Some further notes on methodology
Employment score (30%)
We are staying out of all of the hairsplitting about the definitions of “J.D. Advantage” versus “J.D. Preferred,” or whether employment data should be captured at 9 or 10 months after graduation. Much of the debate around law school employment data strikes us as so much fiddling around the edges of a larger problem. Thus for the employment score, we only counted full-time, long-term jobs requiring bar passage (excluding solos and school-funded positions).
Quality jobs score (30%)
This measures the schools’ success at placing students on career paths that best enable them to pay off their student debts. We’ve combined placement with the country’s largest and best-paying law firms (using the National Law Journal’s “NLJ 250”) and the percentage of graduates embarking on federal judicial clerkships. These clerkships typically lead to a broader and enhanced range of employment opportunities.

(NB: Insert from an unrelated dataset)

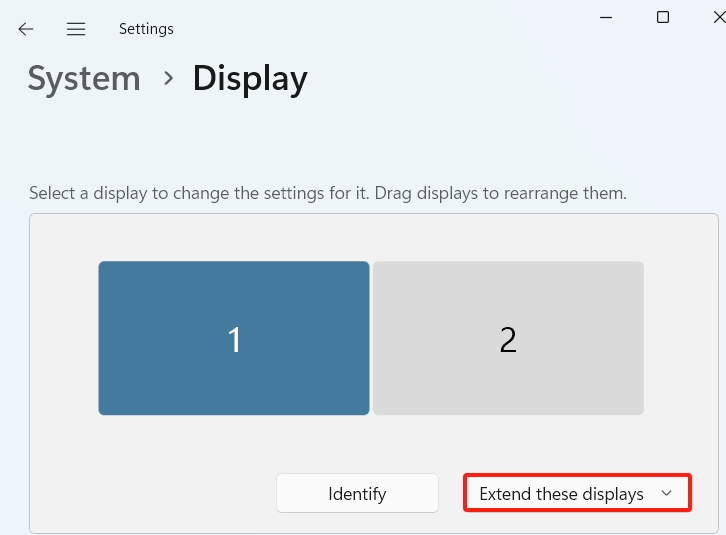Navigate to System in the breadcrumb
The image size is (726, 535).
tap(84, 78)
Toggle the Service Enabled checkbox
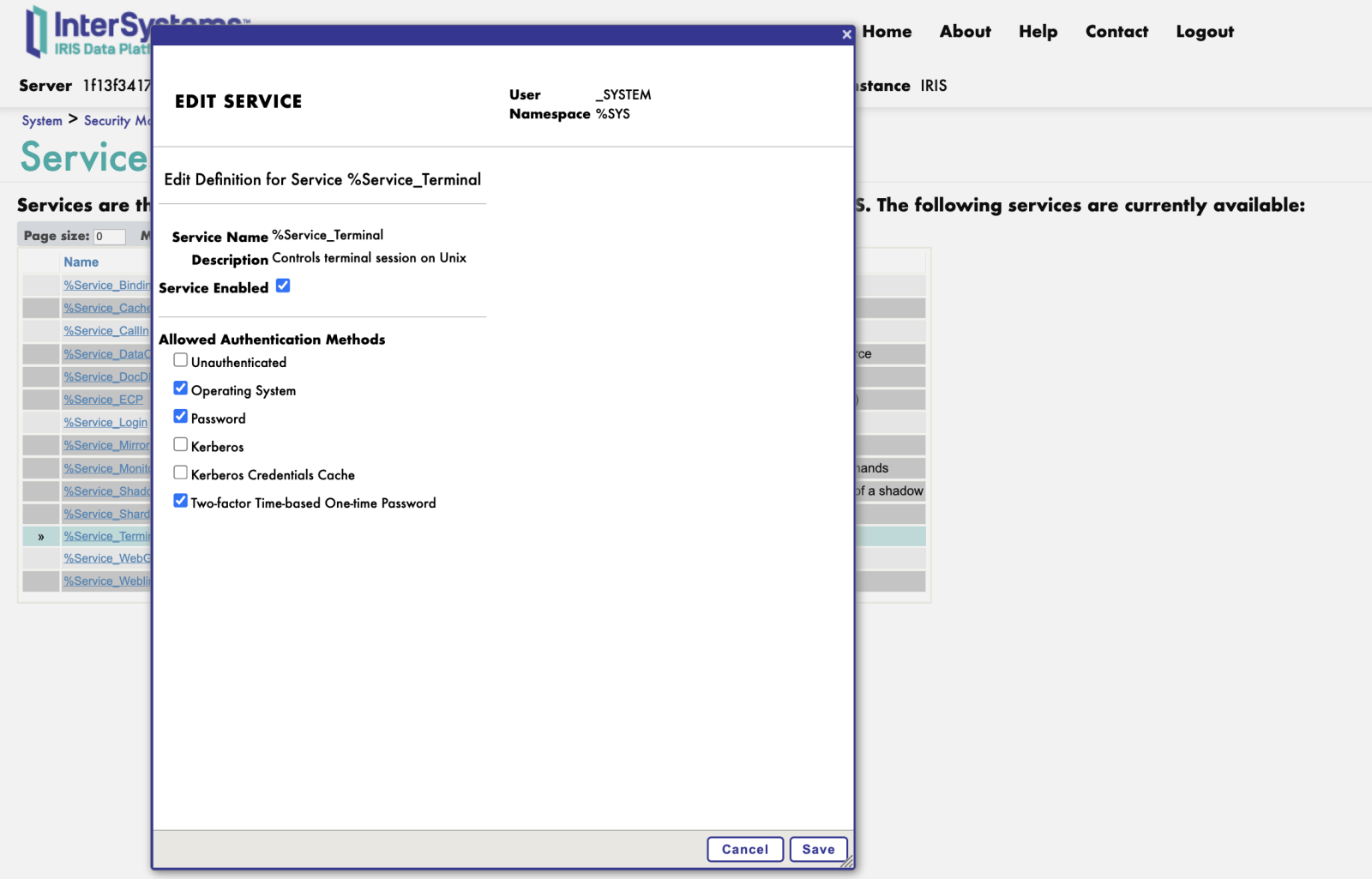1372x879 pixels. click(x=283, y=286)
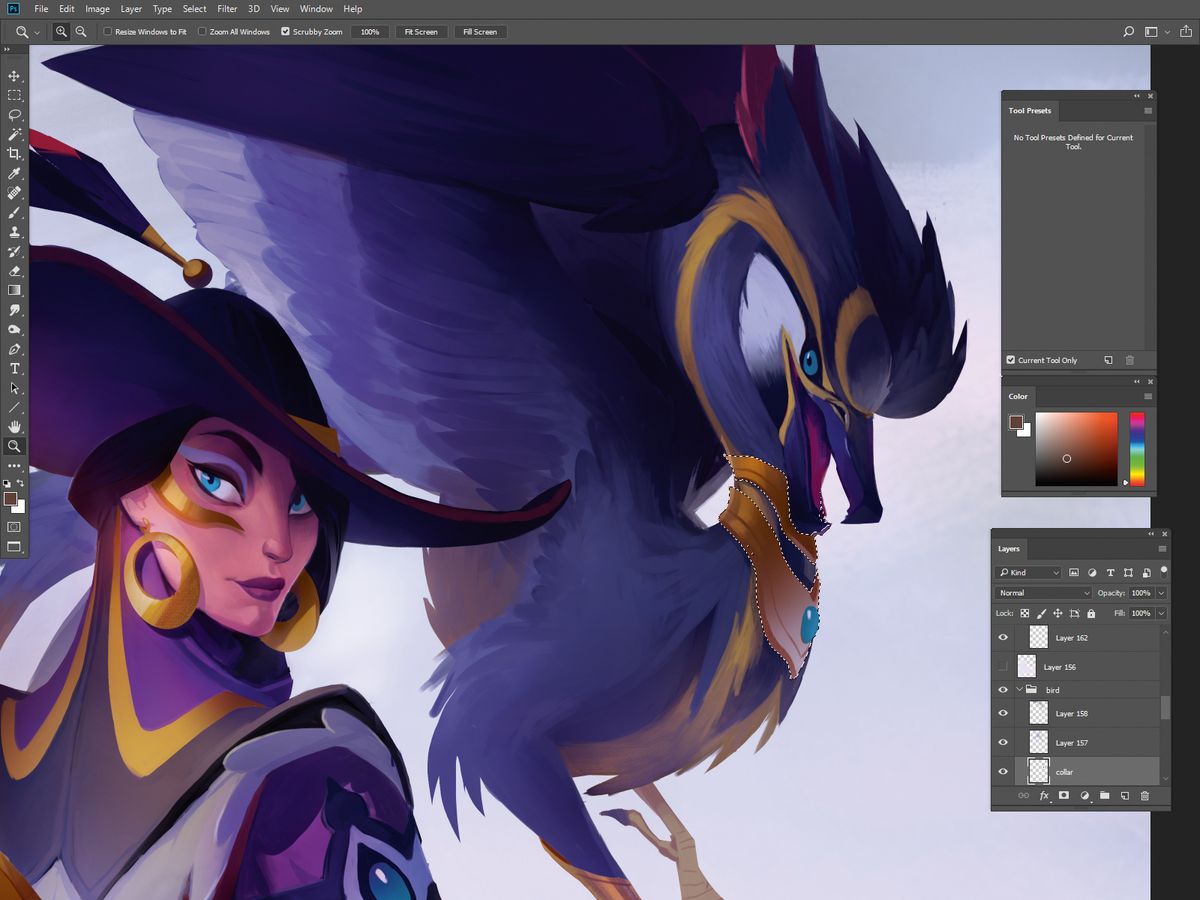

SCOTUS clerk & Federal judgeship scores (7.5% each)
Though obviously applicable to very different stages of legal careers, these two categories represent the pinnacles of the profession. For the purposes of these rankings, we simply looked at a school's graduates as a percentage of (1) all U.S. Supreme Court clerks (since 2008) and (2) currently sitting Article III judges. Both scores are adjusted for the size of the school.
Education cost (15%)
Solid data on individual law student educational debt is hard to come by. Published averages exist, but the crucial number, the amount of non-dischargeable government funded or guaranteed educational loan debt is not available. So as a proxy for indebtedness, we’ve scored schools based on total cost. For those schools placing a majority of their graduates into the local job market, we’ve adjusted the score for the cost of living in that market.
Alumni rating (10%)
This is the only non-public component of our rankings. Our ATL Insider Survey asks students and alumni to rate their schools in terms of academics, financial aid advising, career services advising, social life, and clinical training. For the purposes of the ATL Top 50, we only counted the alumni ratings, as that was more in keeping with our “outcomes only” approach.
We've scaled the scores by their respective weights (a perfect total score would be 100), to generate the "ATL Score."